In the records below, find the line containing "Instruction: Click the", then extract that line and all subsequent lines exactly, leaving out everything else.
○ ○ ○
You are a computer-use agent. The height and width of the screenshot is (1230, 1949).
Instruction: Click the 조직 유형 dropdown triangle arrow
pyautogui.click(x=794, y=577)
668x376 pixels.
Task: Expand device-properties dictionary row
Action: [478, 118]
○ ○ ○
■ **RESPONSE AREA**
Instruction: Click the 조직 유형 dropdown triangle arrow
pyautogui.click(x=794, y=577)
668x376 pixels.
Task: Expand device-properties dictionary row
Action: [478, 118]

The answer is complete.